It was while holding a videoconference over Skype, while “we were holding up corny handwritten signs and laughing – we laugh a lot; it’s spontaneous and hilarious”, that Rob Garner of the International Day Against Homophobia and Transphobia (IDAHO) “pretty much knew” that she’s in love with Angie Umbac, president of the Rainbow Rights (R-Rights).
That was in the earlier part of 2011.
It actually doesn’t vary much for Angie, too. “We (used to) keep Skype windows open and worked and had meals together, sent over Roxette songs, and shared a laugh on articles we found online. At times when I got sick, she stayed up online to watch over me while I slept,” she recalled. “She is my constant companion and confidant on any core issue that I need to address, as she and I are aligned on principles of human rights, gender, integrity, even a love for dogs and karaoke. Despite the distance, she was always with me.”
In November 2011, Rob moved to be with Angie in the Philippines.
Rob and Angie first met professionally online, through LGBT advocacy – Rob was based in Mongolia running an LGBT center, and Angie in Manila running the R-Rights. “We would periodically take part in Skype conferences organized by the International Gay and Lesbian Human Rights Commission (IGLHRC),” Rob recalled. Then one day, “I was online and Angie popped up and said hello, and we started chatting. We had an instant connection, and pretty soon were chatting every day.”
For Angie: “We kept in touch, cheering each other on, celebrating each other’s achievements, and commiserating on challenges with phobic groups. We consulted on strategies, talked about security concerns, and expressed pride for our respective teams of activists. We were each other’s #1 fan. I showed her on Skype some of the trophies that Rainbow Rights received, and in return, she flashed me the prestigious Felipa de Souza Award for courage and activism in fighting for sexual orientation and gender identity rights that LGBT Centre Mongolia received in 2010. I was very impressed – I have not met anyone as brave, self-sacrificing, hardworking. Through it all, I worried about the activist as a human being, the dangers she has to deal with; all I could think of was whether she was eating right and if she was safe and warm.”

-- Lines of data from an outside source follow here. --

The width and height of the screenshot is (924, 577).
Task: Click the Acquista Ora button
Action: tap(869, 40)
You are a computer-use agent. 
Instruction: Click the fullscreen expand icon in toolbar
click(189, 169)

As a couple, “I think we face the same challenges with acceptance that most other lesbian couples face. We’re both activists though, so I think we tend to view challenges in general within a broader framework and from a perhaps less-personal perspective,” Rob said.

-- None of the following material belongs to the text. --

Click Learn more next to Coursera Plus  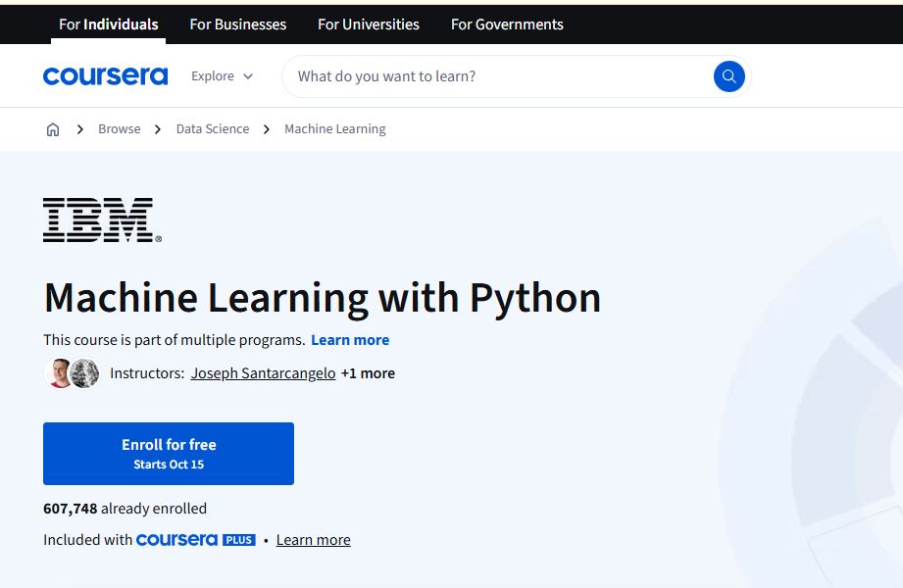tap(313, 540)
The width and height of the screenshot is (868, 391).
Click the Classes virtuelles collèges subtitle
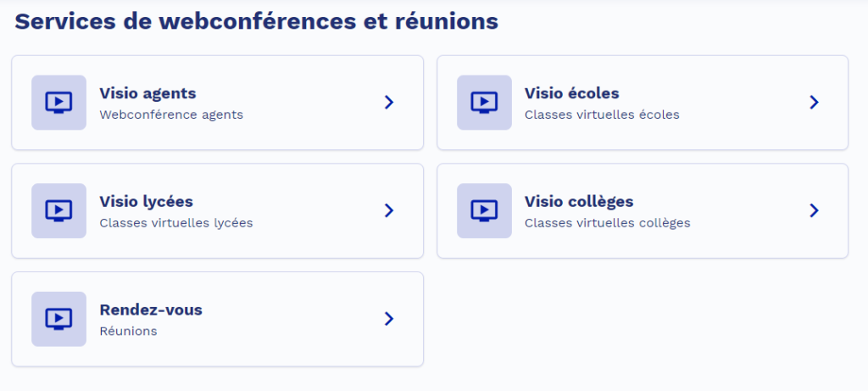pos(608,223)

For Angie, the challenge is in “not having enough time together. Evenings are particularly hard as our workday ends rather late; we both are tired at the end of the day. We debrief in the morning, over breakfast, which is our ‘together’ time. It is also perfect time to talk about plans for the day and week and synchronize schedules.”
For activists, there are no lax times, too. Added Angie: “Weekends, we oftentimes find ourselves still busy at work; but we make it a point to be by each other, and when we can, cook for each other.”

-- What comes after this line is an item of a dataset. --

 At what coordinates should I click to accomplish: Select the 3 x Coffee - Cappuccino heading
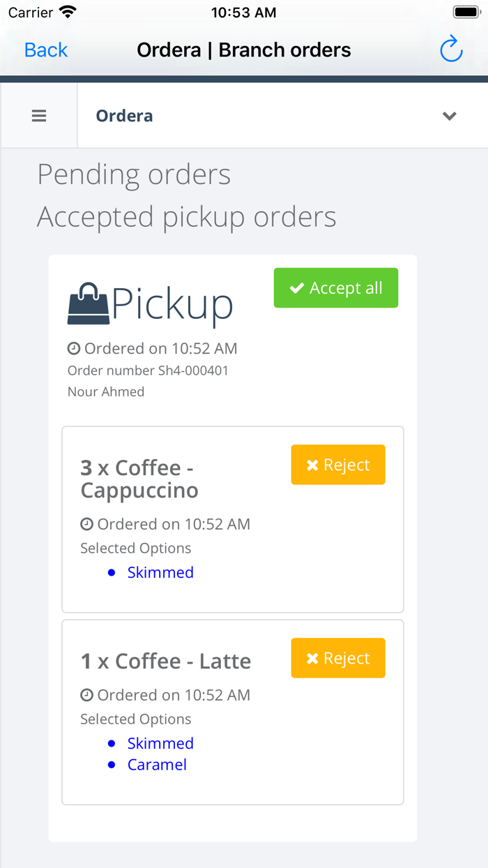click(139, 479)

The best thing in this relationship?
“Waking up each morning next to the most beautiful woman I have ever laid eyes on. That, and the laughter – I dearly love Angie’s warped sense of humor,” Rob said.
For Angie, “Rob is intelligent and knows her worth. We also have the same sense of humor so we would spend most times just laughing and making up private jokes. Since she is also an activist, we have very similar perspectives, and know where we draw our energies from. For example, when she or I say it is for the LGBT community, we both know that the other will not stand in her way. We can always count on each other’s support without having to ask.”
Asked about their future plans together, Angie said: “Something I have always dreamed of: Making the world a better place by fight discrimination together, side by side.”
Rob’s is more generic – reflection of LGBT relationships as like all other relationships: “To have a long and happy life together.”